In a document from the FSCS seen by Professional Adviser, dated 12 February and marked ‘compensation calculation’, the body lists the value of a Harlequin Property investment as £0.00.

A FSCS spokesperson confirmed the decision.

“Where applicable we will disregard the residual value in respect of Harlequin investments,” they said.

The move opens the floodgates for the FSCS to pay the thousands of Harlequin investors compensation on the full amount they put into the unregulated scheme, up to a £50,000 limit.

With around £400m originally invested in Harlequin, the compensation bill is set to run into hundreds of millions of pounds, putting it on a par with other investment disasters like Keydata and Arch cru.

As in those cases, the bulk of the cost of the compensation is likely to be borne by investment advisers.

The decision by the FSCS further undermines claims by Harlequin chairman David Ames in Juy 2014 that the FSCS backs a controversial trust he is trying to use to rescue his troubled overseas property scheme – a claim the FSCS denied.

In a conference call with about 70 Harlequin investors, Ames said the FSCS supported the Harlequin trust, and that investors must join it or risk missing out on compensation, Professional Adviser revealed.

High risk unregulated property investment scheme Harlequin has suffered a series of catastrophic problems since January 2013, including warnings from the regulator and an ongoing investigation by the Serious Fraud Office.
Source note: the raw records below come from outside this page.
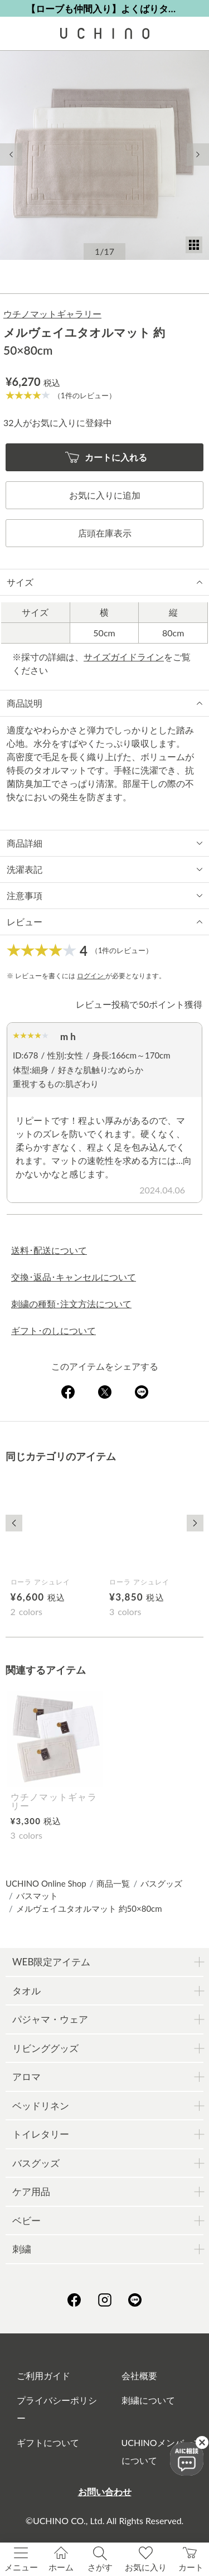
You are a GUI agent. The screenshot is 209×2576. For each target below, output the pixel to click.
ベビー (26, 2220)
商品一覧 (113, 1883)
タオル (26, 1991)
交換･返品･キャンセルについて (73, 1277)
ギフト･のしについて (53, 1330)
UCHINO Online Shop (46, 1883)
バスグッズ (161, 1883)
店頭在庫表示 (105, 533)
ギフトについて (48, 2442)
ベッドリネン (40, 2105)
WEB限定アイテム (51, 1962)
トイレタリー (40, 2134)
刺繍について (148, 2400)
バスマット (37, 1896)
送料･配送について (49, 1250)
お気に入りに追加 (104, 495)
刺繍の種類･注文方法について (71, 1303)
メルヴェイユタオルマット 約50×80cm (89, 1908)
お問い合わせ (105, 2491)
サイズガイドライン (124, 656)
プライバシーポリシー (57, 2409)
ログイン (91, 976)
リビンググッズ (45, 2048)
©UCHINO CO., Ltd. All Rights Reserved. (105, 2520)
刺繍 (21, 2249)
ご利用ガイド (43, 2375)
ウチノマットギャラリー (52, 313)
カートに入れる (106, 457)
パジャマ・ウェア (50, 2019)
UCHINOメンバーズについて (161, 2451)
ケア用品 (31, 2191)
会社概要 (139, 2375)
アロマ (26, 2076)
Investors – who put hundreds of millions of pounds of their pension money into the scheme expecting a ‘guaranteed’ monthly income from rents on Caribbean tourist villas – have been left without the promised income or even access to their capital, after work stopped on the Harlequin resorts and its sales arm entered liquidation.

Most Harlequin investors put money into the scheme via their self-invested person pension (SIPP).

The FSCS has said it is “satisfied that the IFAs may be legally liable for [SIPP] investment losses”.

“This is on the basis that those IFAs cannot restrict their advice to the suitability of the SIPP, without considering the suitability of the investments to be held within the SIPP,” it said.

In January the FSCS was still valuing Harlequin investments at 100% of the original amount invested, and said it would only pay redress on claims against advice firms no longer trading where the investor had invested via their pension and could demonstrate lost pension growth.

But in February it bowed to pressure from lawyers acting for investors and said it will compensate SIPP claimants for losses in the value – not just the growth – of their investments in Harlequin.